Oberlehrerhaft kam Hans Berwanger nie daher. In all seinen Berufsjahren in der Familienberatung hat er sich selbst immer als Coach verstanden, als Wertschätzung vermittelnder Ratgeber, der in schwierigen Situationen Wege aufzeigt und den Rücken stärkt. Seine Verabschiedung in den Ruhestand war Anlass für dieses Gespräch.
Herr Berwanger, was hat sich in den vergangenen drei Jahrzehnten für Eltern und Kinder vor allem verändert?
Hans Berwanger: Die Problemlagen haben sich deutlich verändert. Vor 30 Jahren gab es zwar auch Schreibabys, aber die hatte man überhaupt nicht im Fokus. Vor 20 Jahren waren wir in Oberfranken Vorreiter in der Früh- und Schreiberatung. Zwei Kolleginnen haben eine spezielle Zusatzausbildung. Ein weiteres großes Thema ist die Trennungs- und Scheidungsberatung geworden und hier die Zusammenarbeit mit Jugendamt, Familiengericht und Rechtsanwälten. Bei Schülern geht es häufig um Konzentrationsproblematiken, die mit einer hohen Reizüberflutung über die Medien zu tun haben. Das Anspruchsniveau der Eltern ist hoch: Ihre Kinder sollen was werden, vorzeigbar sein. Weniger geworden sind Problematiken, die mit einer emotionalen Hemmung zu tun haben wie das Stottern. Das gab es vor 30 Jahren sehr viel häufiger als heute.
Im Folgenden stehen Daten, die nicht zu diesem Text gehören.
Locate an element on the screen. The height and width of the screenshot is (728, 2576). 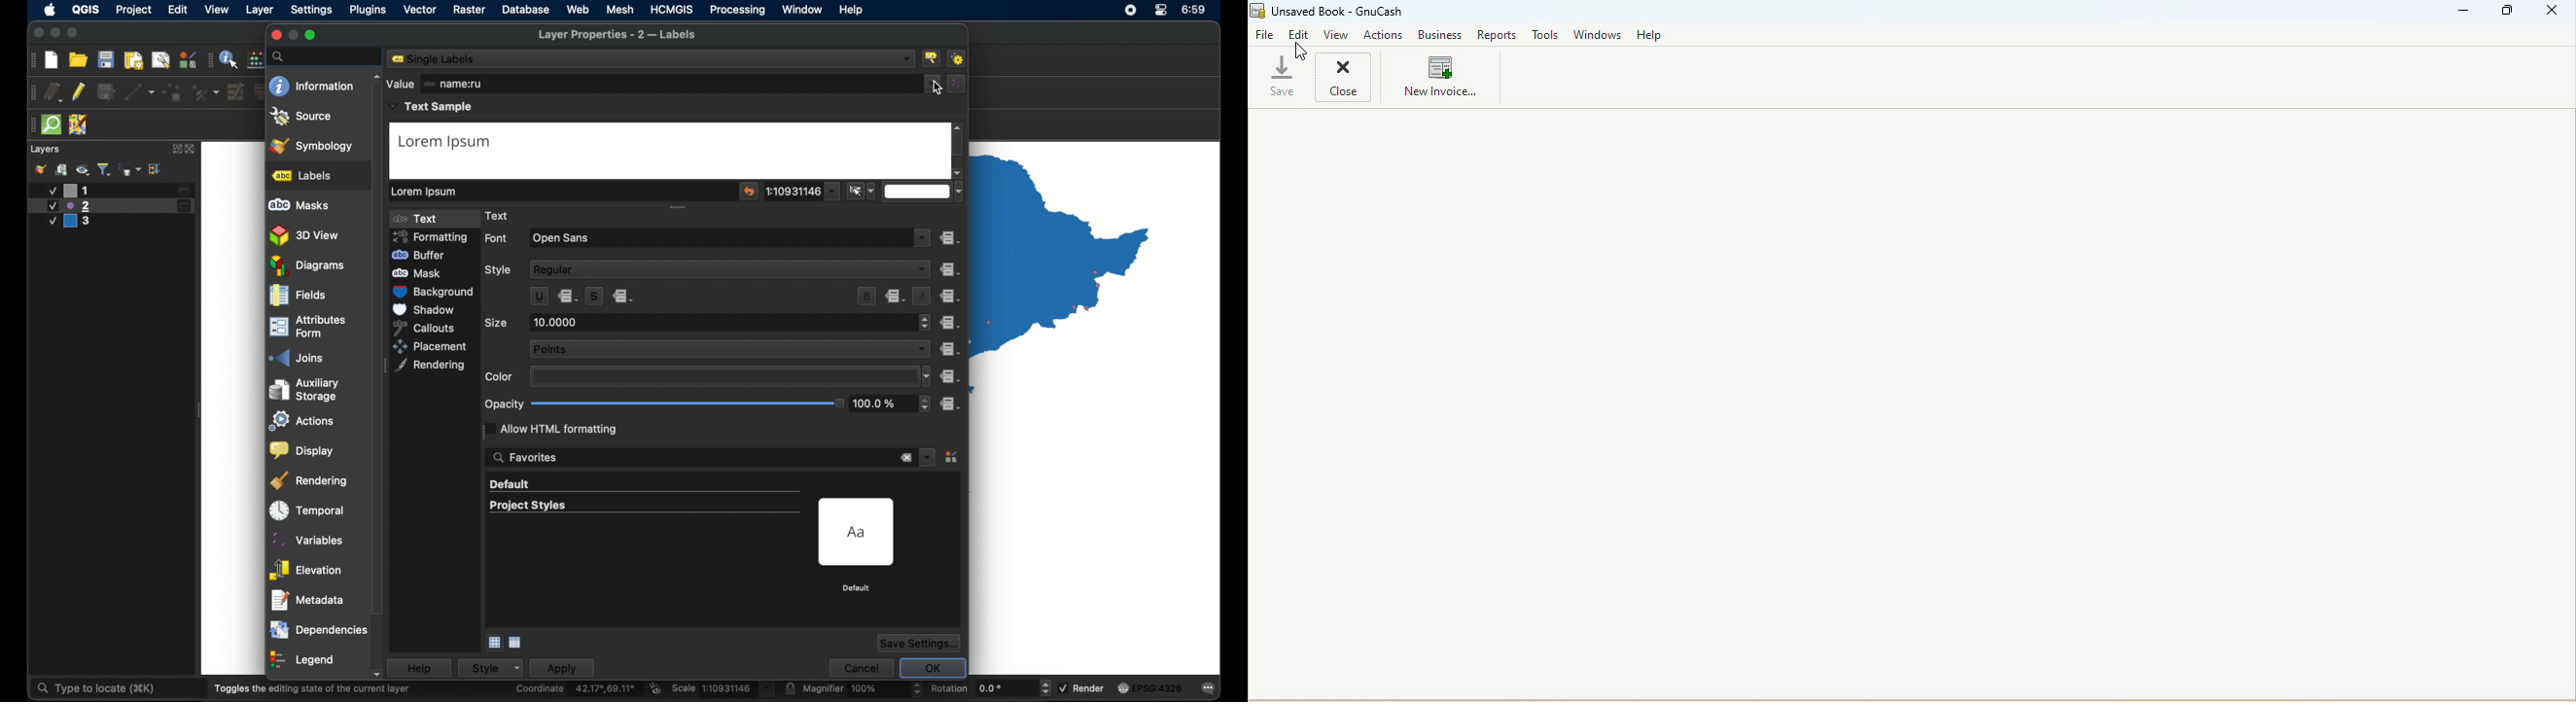
setto current  canvas scale is located at coordinates (862, 190).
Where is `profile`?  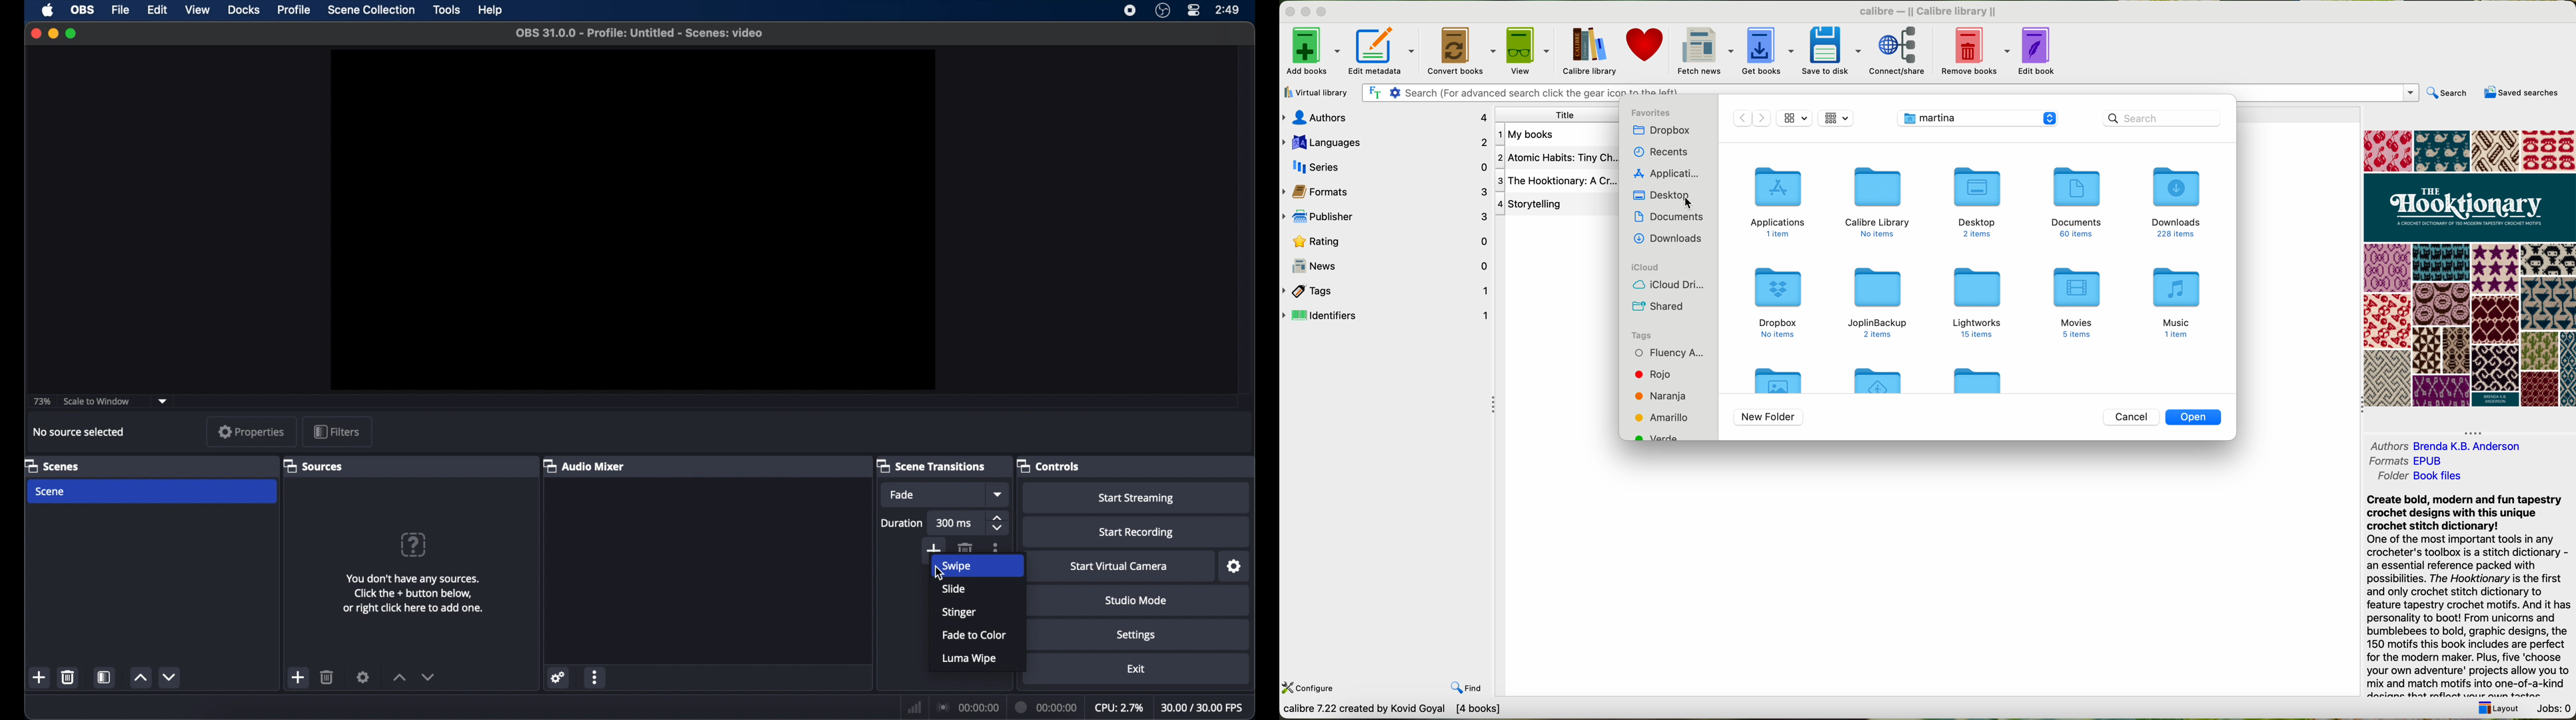
profile is located at coordinates (295, 10).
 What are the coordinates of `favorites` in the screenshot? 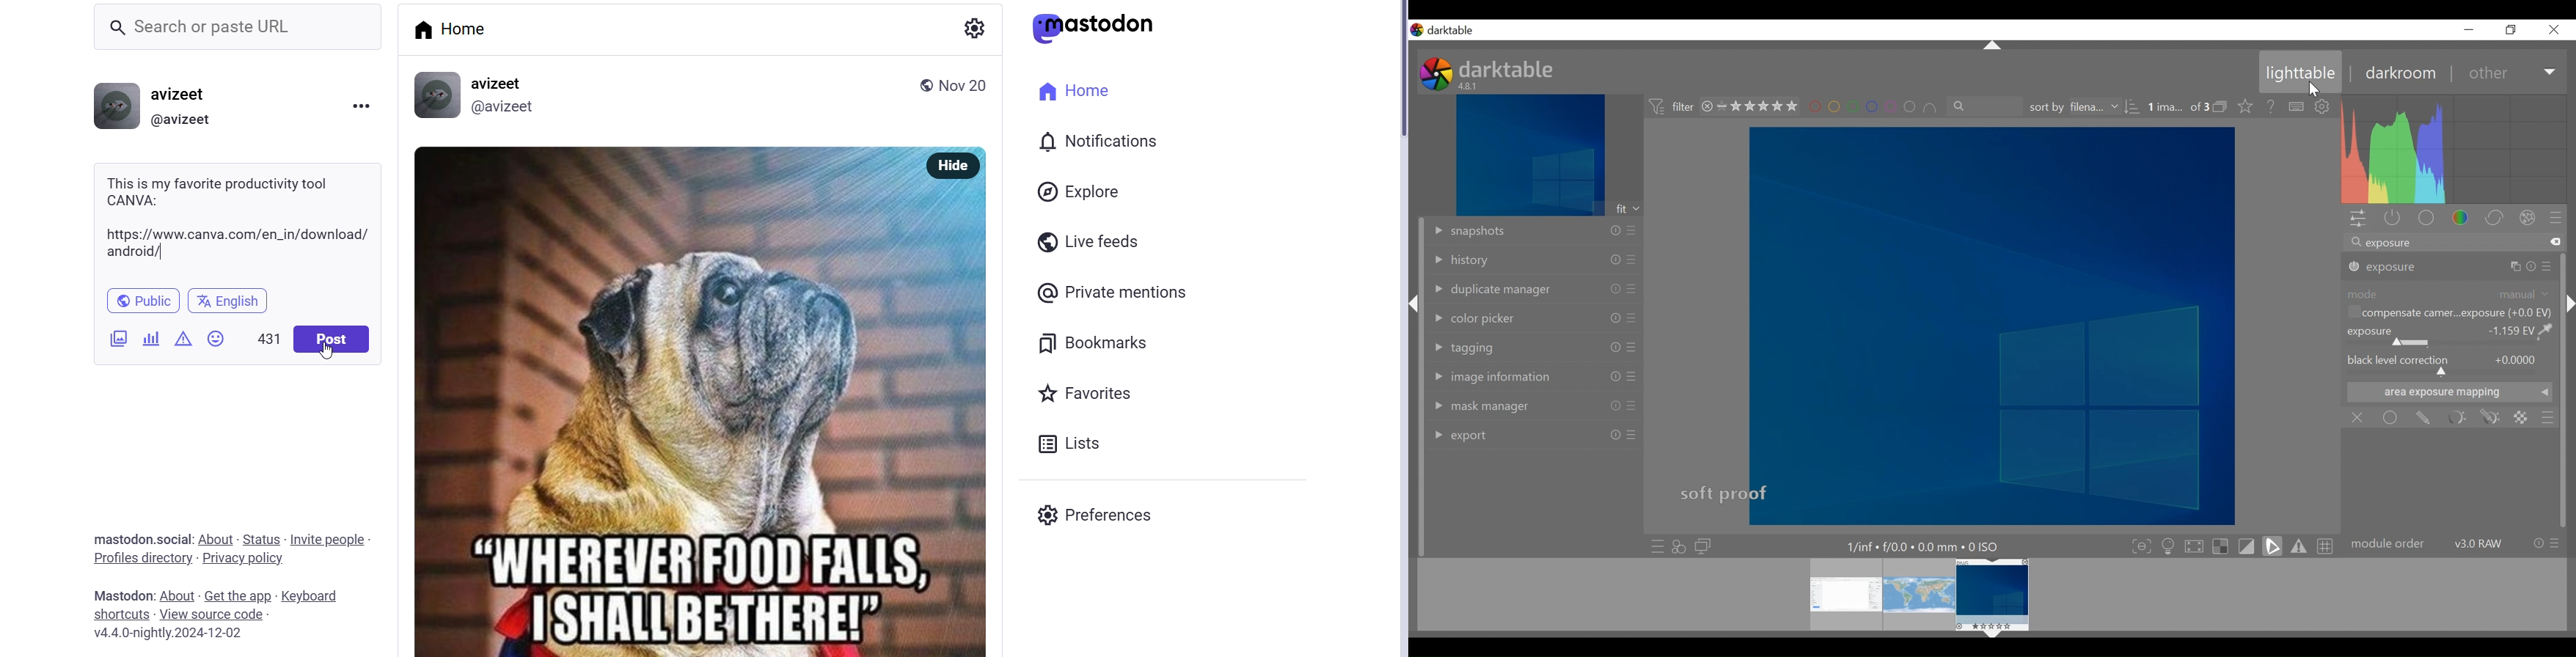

Über viele Jahre sind die Fallzahlen der Beratungsstelle kontinuierlich gestiegen. Heuer auch?
Nein. Die Zahlen stagnieren zurzeit auf hohem Niveau oder sind sogar leicht rückläufig. Das liegt daran, dass wir im Landkreis inzwischen einige niedergelassene Kinder- und Jugendlichen-Psychotherapeutinnen haben, und dann gibt es noch an jeder Mittelschule Jugendsozialarbeiterinnen.
Freut Sie das, dass es jetzt ein größeres Netz für die Familien gibt?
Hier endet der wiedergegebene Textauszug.